:: EXTRACTED ENTRIES ::

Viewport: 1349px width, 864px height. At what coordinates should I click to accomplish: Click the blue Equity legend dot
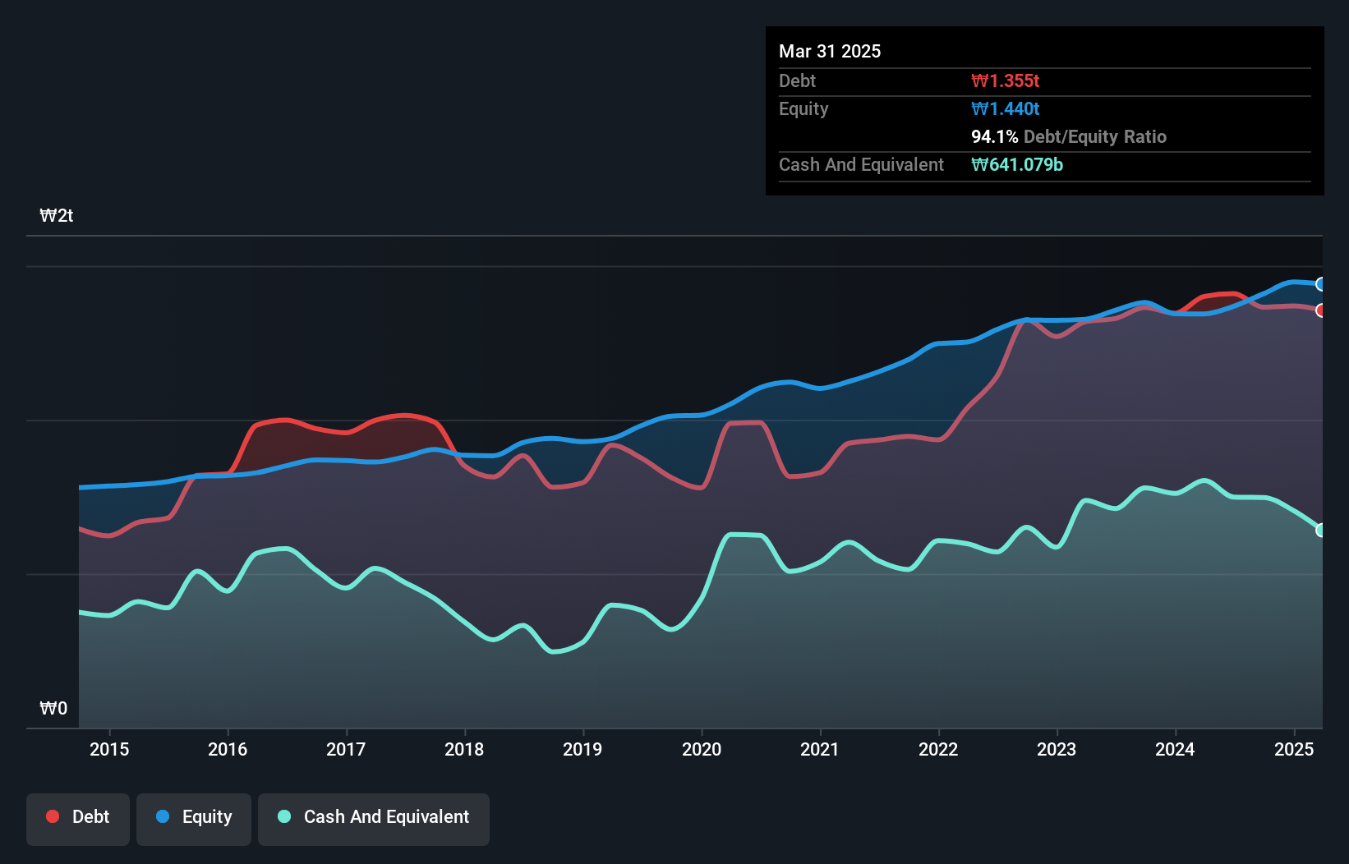coord(163,816)
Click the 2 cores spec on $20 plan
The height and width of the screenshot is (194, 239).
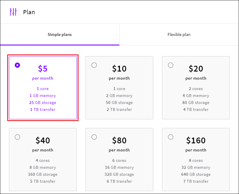196,89
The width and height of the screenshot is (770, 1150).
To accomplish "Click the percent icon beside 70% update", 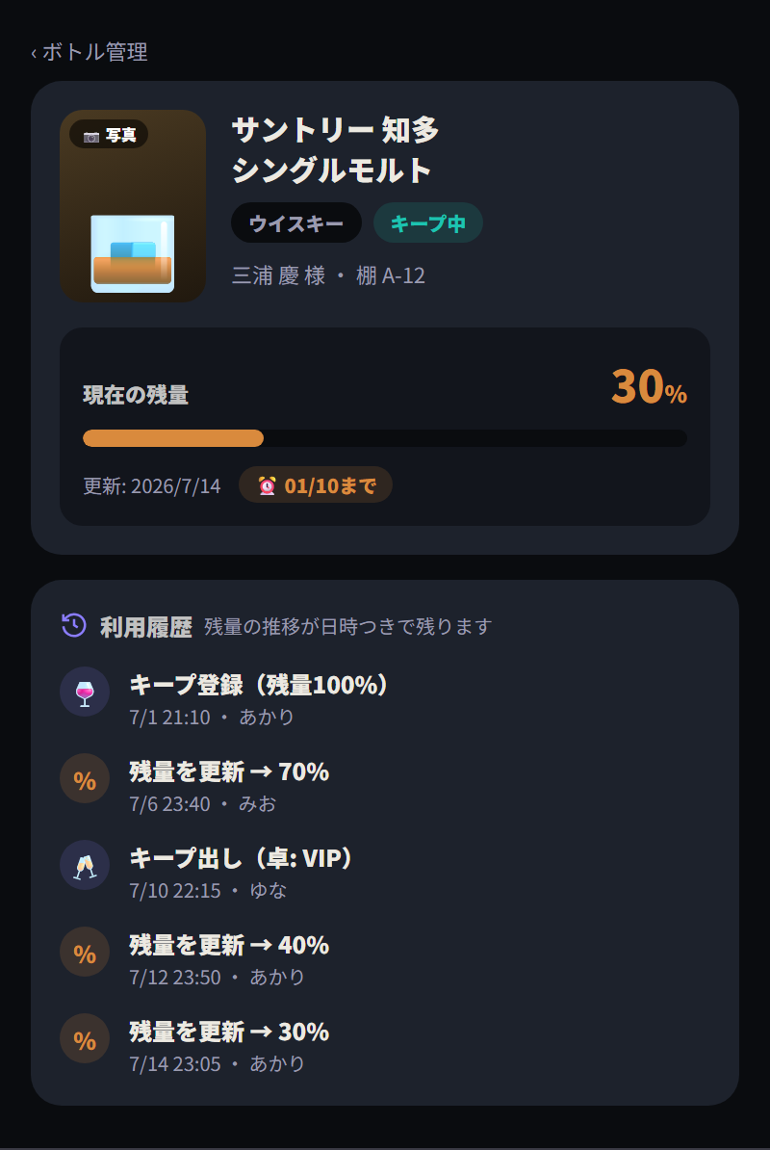I will [x=85, y=779].
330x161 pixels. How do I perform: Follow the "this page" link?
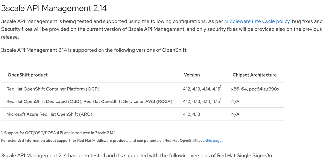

:::

▶ _TRY IT_:
From the first line of the records through the line containing "The width and", please output exactly those lines and nothing more, leaving out the pictures.

▶ _REPLY_:
Viewport: 1349px width, 864px height. At what coordinates should I click to accomplish: Click the blue Equity legend dot
coord(163,816)
Click the 2 cores spec on $20 plan
The height and width of the screenshot is (194, 239).
196,89
The width and height of the screenshot is (770, 1150).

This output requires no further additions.